Tratamento depende do estágio da doença
O médico oncologista Bruno Pozzi explica que um fator que chama atenção nos casos de câncer de laringe é o nível socioeconômico dos pacientes, que de modo geral é mais baixo. ''Até por conta disso, os pacientes chegam ao consultório em situação pior. Geralmente, são pessoas que se alimentam mal, fumam e bebem muito'', explica. Pozzi alerta que dificilmente os pacientes vão ao consultório com tumores em estágio precoce, a maioria já chega ao oncologista com a doença em fase intermediária ou avançada.

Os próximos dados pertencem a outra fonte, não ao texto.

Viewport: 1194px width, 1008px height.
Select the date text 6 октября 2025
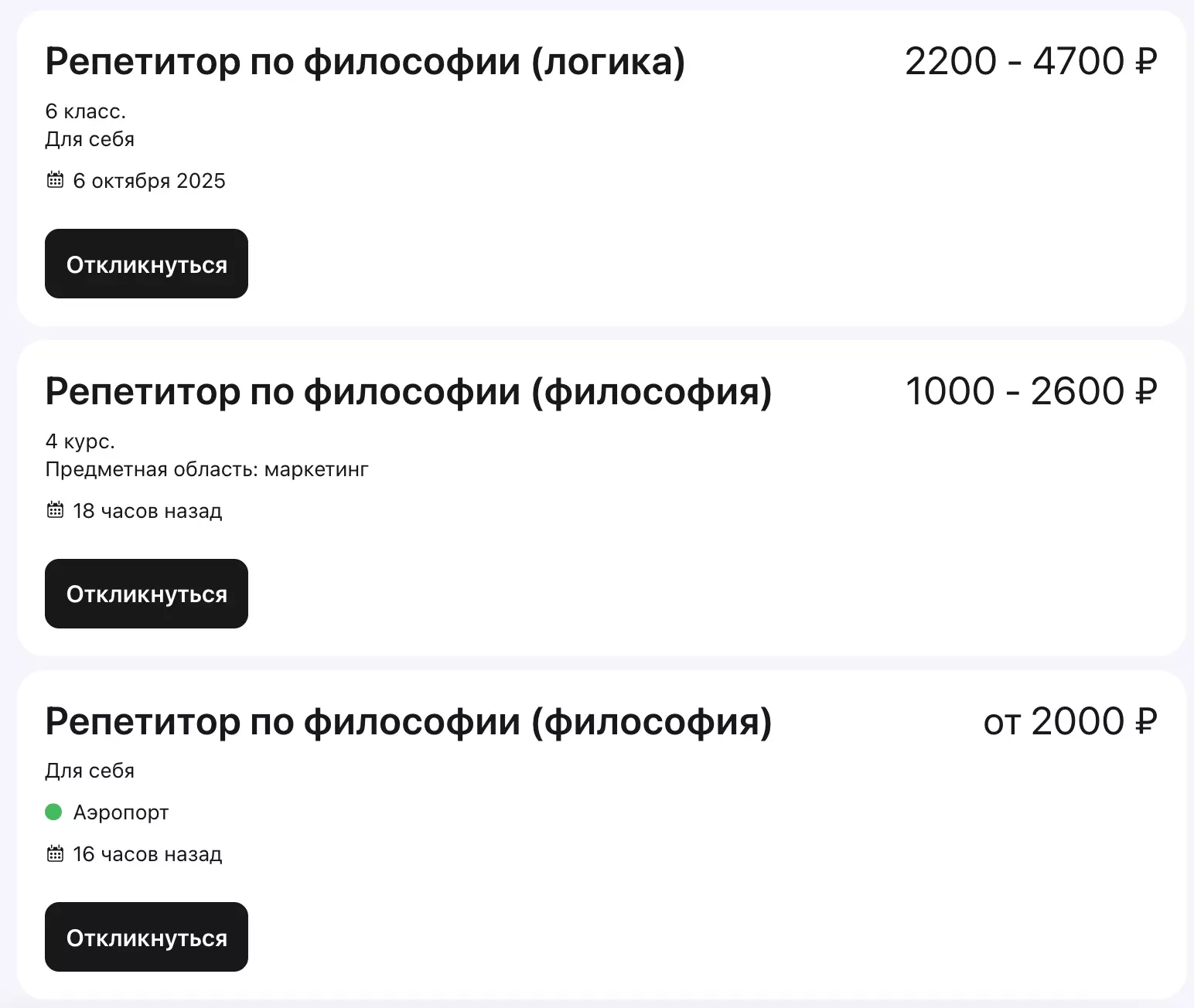tap(149, 181)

O tratamento para casos de câncer de laringe pode ser cirúrgico, com quimioterapia ou com radioterapia. ''Os tratamentos que serão empregados dependem de quão avançado está o tumor'', destaca o médico. Ele acrescenta que a cirurgia pode trazer sequelas na fala, por isso ela só é realizada quando a quimioterapia e a radioterapia não apresentam resultados.
Os pacientes que, geralmente, já chegam debilitados ao médico oncologista precisam enfrentar um tratamento que é considerado agressivo, dificulta a fala, a respiração e apresenta efeitos colaterais por conta da quimioterapia e da radioterapia. ''Acho que é importante que as pessoas se conscientizem de que a base da doença é o cigarro. É muito difícil ver um paciente com câncer de laringe que não fuma, por isso, se existe uma coisa que se pode fazer para prevenir esta doença é parar de fumar. O cigarro é um fator desencadeante do câncer de modo geral, mas os cânceres de cabeça e pescoço são muito dependentes do fumo'', salienta. (M.A.)